Extract
Planulae

I’d planned something else for Friday, but once again a shiny dinglehopper has intervened.

Last night I witnessed something few people get to see, and I thought I’d share.

This is a sun coral (Tubastrea sp.), a variety of non-reef-building, large-polyp, stony coral that prefers dim lighting conditions:

Sun corals produce in two different ways. The parent colony can either clone itself (asexually) by producing new polyps that grow out of the “parents” sides or produce “planulae(singular “planula”), which are free-swimming larval babies that settle elsewhere on live rock and produce new colonies of their own.

In captive reef systems, most sun corals reproduce exclusively by cloning (if at all). They expand laterally by putting off new clone-polyps genetically identical to the parents. Production of planulae is exceedingly rare and almost never successful.

Dataset entries
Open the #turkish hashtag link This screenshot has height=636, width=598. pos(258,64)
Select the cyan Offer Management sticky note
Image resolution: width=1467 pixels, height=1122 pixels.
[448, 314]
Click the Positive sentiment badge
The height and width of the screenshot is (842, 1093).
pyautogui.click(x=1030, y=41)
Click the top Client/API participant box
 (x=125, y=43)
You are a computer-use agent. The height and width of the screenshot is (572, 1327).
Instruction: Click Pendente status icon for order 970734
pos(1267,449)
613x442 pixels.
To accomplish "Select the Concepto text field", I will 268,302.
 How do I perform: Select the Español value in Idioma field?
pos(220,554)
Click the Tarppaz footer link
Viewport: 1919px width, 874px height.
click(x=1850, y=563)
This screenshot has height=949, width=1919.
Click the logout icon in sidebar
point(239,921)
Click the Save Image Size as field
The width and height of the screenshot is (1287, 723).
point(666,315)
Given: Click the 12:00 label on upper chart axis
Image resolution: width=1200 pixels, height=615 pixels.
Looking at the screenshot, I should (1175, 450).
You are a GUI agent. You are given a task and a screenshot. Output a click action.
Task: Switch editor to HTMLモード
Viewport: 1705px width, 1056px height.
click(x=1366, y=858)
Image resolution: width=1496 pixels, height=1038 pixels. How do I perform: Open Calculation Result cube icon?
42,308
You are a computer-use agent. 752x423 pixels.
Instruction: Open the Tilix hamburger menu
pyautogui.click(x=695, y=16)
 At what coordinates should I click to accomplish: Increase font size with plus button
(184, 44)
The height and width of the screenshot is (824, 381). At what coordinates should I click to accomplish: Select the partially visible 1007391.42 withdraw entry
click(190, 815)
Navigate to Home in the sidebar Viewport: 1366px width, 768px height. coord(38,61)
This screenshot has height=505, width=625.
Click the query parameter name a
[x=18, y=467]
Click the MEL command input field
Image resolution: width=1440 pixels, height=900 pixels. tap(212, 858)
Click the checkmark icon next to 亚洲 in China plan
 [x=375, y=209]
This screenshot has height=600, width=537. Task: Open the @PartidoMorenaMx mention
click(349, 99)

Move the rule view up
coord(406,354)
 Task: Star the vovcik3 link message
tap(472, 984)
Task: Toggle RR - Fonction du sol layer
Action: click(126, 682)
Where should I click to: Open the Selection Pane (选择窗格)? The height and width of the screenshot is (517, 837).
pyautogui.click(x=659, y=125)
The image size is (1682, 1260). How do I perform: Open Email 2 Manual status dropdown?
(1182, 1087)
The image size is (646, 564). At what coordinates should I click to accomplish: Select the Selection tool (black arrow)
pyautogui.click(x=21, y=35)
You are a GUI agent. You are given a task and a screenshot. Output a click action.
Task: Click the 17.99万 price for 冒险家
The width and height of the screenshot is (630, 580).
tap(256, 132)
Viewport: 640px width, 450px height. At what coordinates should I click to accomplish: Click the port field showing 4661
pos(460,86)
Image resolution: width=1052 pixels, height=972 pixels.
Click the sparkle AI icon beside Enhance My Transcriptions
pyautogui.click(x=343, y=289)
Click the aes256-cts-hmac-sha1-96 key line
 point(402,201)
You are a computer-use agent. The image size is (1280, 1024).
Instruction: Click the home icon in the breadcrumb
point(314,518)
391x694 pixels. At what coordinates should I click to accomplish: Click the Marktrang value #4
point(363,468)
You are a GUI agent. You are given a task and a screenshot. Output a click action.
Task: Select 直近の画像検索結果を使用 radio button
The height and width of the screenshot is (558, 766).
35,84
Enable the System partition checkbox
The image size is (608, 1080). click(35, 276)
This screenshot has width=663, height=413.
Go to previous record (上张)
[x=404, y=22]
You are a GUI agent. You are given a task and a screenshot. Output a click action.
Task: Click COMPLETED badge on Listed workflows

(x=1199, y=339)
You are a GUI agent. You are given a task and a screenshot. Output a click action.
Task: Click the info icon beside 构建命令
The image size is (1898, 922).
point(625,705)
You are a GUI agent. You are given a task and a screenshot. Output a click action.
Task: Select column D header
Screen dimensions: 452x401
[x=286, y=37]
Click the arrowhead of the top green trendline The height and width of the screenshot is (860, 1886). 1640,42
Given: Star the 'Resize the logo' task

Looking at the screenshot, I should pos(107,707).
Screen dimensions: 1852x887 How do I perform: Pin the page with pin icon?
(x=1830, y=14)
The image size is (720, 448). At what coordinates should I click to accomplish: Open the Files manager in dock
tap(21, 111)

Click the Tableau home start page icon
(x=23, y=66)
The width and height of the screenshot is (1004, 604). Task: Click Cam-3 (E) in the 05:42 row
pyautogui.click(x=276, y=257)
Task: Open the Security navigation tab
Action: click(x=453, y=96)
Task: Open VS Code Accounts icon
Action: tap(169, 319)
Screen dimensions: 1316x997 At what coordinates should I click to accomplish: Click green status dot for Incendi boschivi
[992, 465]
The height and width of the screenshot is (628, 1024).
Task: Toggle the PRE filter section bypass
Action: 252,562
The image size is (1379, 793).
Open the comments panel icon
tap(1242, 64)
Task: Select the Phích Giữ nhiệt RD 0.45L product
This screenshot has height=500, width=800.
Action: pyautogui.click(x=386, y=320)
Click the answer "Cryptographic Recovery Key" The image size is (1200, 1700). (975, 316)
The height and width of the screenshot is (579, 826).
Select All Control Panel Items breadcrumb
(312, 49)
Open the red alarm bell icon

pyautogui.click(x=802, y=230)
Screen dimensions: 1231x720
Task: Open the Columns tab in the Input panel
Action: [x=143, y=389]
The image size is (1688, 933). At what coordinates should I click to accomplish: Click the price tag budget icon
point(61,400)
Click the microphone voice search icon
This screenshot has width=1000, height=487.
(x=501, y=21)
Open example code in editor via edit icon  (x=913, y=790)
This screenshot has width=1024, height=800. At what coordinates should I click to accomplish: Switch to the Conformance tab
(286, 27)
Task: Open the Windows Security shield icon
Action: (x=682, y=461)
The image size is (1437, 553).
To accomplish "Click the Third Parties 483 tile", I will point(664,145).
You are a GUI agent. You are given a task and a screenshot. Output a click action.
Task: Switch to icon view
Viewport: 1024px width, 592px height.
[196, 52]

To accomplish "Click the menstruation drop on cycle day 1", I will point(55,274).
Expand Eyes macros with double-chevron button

What to produce
Reproduce the part of the sun coral text above between "I’d planned something" and "thought I’d share.", inclusive.

Finished exercise
I’d planned something else for Friday, but once again a shiny dinglehopper has intervened.

Last night I witnessed something few people get to see, and I thought I’d share.